La sensibilité de ce modèle est supportée par des résultats montrant l’augmentation du niveau de difficulté de maintien de l’équilibre lors de la marche avec perturbations (Ilmane et al., 2015). Il a ainsi la capacité de mesurer les réponses à de grandes perturbations, provoquées par des changements de vitesse (accélérations et décélérations) d’une des courroies du tapis roulant proportionnels à la vitesse de marche durant la phase d’oscillation. Dans une étude évaluant le niveau d’équilibre des jeux sur une planche d’équilibre, les forces stabilisante et déstabilisante ont également différencié les exigences posturales et dynamiques d’équilibre entre les différents jeux de stabilité en position debout et la marche au sol (Duclos et al., 2012). Les modifications de la difficulté à maintenir l’équilibre mesurées chez des personnes en santé ou hémiparétiques au cours d’une perturbation proprioceptive lors de la marche (Mullie et al., 2014) ou chez des personnes avec une lésion médullaire lors de la marche au sol (Lemay et al., 2014) ou dans une pente (Desrosiers et al., 2014) supportent aussi la sensibilité au changement de ce modèle. Il a l’avantage de pouvoir identifier les phases les plus instables d’une tâche dynamique. Les analyses ont montré qu’à la marche au sol ou sur tapis roulant, la

phase d’appui unipodal est la période la plus instable puisque c’est à cette période que se situent les valeurs sommets de chacune des forces (Duclos et al., 2009; Duclos et al., 2012). Comme les études le montrent, le modèle d’équilibre dynamique indique le niveau de difficulté d’une situation dans laquelle le sujet n’est pas instable. Toutefois, il n’a pas encore été testé pour sa capacité à déterminer le risque de chutes de patients présentant des déficits d’équilibre.

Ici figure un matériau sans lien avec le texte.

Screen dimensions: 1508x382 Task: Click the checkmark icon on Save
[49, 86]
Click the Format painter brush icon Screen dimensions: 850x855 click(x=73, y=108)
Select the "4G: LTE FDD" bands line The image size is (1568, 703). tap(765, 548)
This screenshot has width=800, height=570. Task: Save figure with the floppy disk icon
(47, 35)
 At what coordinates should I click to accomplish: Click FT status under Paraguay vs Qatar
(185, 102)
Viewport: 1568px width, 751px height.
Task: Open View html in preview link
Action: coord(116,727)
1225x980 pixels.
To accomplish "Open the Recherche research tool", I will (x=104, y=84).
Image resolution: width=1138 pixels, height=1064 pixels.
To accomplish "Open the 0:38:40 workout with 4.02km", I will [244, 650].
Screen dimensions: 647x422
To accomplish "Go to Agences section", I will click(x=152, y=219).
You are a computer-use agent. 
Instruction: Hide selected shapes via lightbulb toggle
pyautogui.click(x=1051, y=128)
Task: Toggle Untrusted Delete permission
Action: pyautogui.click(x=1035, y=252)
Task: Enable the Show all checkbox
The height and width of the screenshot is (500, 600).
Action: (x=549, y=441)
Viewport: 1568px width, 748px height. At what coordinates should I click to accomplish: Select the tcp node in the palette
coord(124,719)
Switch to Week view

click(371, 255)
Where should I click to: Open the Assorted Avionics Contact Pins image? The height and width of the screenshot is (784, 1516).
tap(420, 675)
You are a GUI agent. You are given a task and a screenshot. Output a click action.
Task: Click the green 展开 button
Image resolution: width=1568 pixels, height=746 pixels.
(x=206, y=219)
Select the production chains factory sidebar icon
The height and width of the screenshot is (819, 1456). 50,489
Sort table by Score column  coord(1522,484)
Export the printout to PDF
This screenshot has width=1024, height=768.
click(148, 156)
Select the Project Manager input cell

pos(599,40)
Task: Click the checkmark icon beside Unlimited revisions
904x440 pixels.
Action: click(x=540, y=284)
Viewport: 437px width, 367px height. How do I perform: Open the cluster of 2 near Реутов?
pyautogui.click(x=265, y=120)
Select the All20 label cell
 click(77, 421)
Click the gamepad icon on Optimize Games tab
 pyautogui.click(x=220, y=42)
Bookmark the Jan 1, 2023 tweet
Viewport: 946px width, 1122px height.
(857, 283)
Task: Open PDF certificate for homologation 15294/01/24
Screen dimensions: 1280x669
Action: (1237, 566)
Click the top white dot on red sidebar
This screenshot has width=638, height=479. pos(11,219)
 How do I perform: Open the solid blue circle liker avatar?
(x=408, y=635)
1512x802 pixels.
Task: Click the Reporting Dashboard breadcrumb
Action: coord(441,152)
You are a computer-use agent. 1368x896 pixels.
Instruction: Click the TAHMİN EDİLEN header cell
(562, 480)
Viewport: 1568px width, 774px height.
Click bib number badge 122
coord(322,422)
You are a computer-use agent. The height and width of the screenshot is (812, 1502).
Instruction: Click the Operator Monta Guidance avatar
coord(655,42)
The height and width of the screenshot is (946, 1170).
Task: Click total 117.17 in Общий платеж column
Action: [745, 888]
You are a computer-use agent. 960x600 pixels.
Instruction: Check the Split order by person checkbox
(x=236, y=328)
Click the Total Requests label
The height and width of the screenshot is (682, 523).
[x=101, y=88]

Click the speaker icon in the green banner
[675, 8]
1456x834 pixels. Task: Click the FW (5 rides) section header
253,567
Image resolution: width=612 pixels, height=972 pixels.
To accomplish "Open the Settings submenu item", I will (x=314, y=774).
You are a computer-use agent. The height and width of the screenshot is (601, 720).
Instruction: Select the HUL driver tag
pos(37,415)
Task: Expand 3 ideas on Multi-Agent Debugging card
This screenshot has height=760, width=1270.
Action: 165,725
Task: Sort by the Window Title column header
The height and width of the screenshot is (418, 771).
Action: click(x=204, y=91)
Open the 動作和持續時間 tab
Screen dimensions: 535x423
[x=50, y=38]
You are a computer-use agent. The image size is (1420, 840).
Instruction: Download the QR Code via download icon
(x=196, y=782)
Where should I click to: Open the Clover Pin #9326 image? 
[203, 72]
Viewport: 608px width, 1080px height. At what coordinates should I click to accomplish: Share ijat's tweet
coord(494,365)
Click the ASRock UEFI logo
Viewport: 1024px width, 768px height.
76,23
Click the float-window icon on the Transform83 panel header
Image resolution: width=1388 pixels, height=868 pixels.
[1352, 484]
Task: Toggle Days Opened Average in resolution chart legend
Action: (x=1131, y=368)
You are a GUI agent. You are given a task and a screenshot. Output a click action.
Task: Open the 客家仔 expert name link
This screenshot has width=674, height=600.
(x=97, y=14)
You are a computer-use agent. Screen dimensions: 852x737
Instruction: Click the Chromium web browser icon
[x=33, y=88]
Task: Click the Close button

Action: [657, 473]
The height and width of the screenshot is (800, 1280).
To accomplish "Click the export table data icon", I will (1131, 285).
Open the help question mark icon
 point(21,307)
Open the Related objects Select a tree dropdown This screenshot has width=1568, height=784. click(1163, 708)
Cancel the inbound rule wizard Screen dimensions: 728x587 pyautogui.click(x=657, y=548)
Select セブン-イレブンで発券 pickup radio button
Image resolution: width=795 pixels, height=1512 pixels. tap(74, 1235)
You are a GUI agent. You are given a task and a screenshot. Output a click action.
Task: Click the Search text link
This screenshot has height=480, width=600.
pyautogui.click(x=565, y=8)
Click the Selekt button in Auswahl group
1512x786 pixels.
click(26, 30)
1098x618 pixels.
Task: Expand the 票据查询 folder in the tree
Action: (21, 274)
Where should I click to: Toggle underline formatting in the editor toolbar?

Variabilité des paramètres de marche

Pour évaluer la stabilité dynamique lors de la marche, certains auteurs ont utilisé une méthode basée sur la variabilité des paramètres de marche cinématiques et spatiotemporels. Plusieurs indices caractérisent la variabilité de ces paramètres, par exemple, l’écart médian absolu (Chau et al., 2005), l’écart-type ou le coefficient de variation (Beauchet et al., 2009). Toutefois, les études révèlent qu’une marche stable peut être caractérisée par une augmentation ou une diminution de la variabilité du cycle de marche chez les personnes âgées (Beauchet et al., 2009). De façon similaire, Brach et al. (2005) ont montré qu’une trop grande ou une trop petite variabilité de la largeur de pas était associée à un risque de chutes élevé. Une augmentation de la variabilité de la marche serait indicative d’une diminution de stabilité et donc d’une probabilité augmentée de chutes, mais elle pourrait aussi refléter les multiples degrés de liberté du système qui contrôle l’équilibre (Bruijn et al., 2013). Une diminution de la variabilité pourrait illustrer une incapacité à ajuster les mouvements des membres inférieurs lors de la marche et à s’adapter à l’environnement, ce qui pourrait engendrer un déséquilibre voire une chute. Par contre, bien qu’elle soit une mesure indirecte de la stabilité de la marche, les mesures de variabilité du cycle de marche auraient l’avantage, tout comme le modèle de stabilité locale, de prédire avec succès la probabilité de chutes, ce que n’ont pas réussi à démontrer les autres modèles ou approches (Bruijn et al., 2013).